Graham left the front window in the living room unadorned, framing it with crisp white moldings.
NOVEMBER/DECEMBER 2011
When Lori Graham traded in her briefcase for a portfolio, she left a busy law practice to launch Washington, DC-based Lori Graham Design. Among the first residential projects she tackled after completing design coursework at the Corcoran: her own Q Street, NW, residence. “I wanted to create an urban oasis in Dupont Circle,” says Graham of her Victorian townhouse. Once an art gallery, the 4,800-square-foot home with a master suite on the third floor was the ideal place for Graham to live, entertain and work.
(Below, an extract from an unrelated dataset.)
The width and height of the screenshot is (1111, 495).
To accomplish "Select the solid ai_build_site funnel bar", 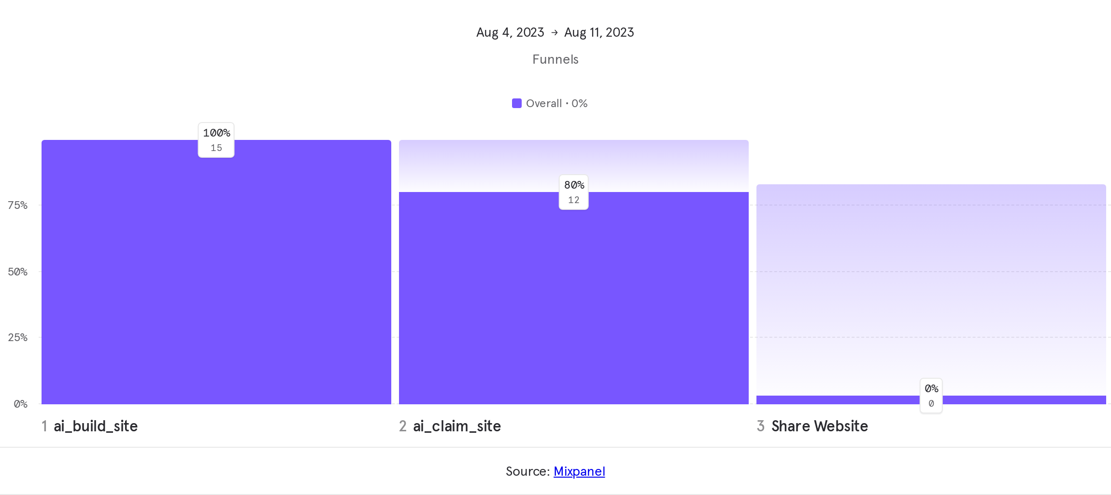I will (x=216, y=280).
Her immediate challenge was to determine where to put the kitchen. The previous owners had used the first floor as a gallery, the second floor bedrooms as offices and the top floor, with its tiny kitchen, as their home. Graham wanted to install a proper kitchen on the ground floor.
“I went back and forth between putting the kitchen in the center of the house or in the back,” says Graham. “In the end, I picked the center to allow for flow between the entry/living area and the dining room. It worked best for my style of entertaining—more mobile cocktail parties, fewer sit-down, 12-course dinners.”
Once the kitchen was placed, the house, which had not been renovated since the early 1980s, had to be stripped down to joists, beams and bricks before Graham got started. “Architecture and art have always been passions of mine,” she says. “Both are integral to my interior design process.”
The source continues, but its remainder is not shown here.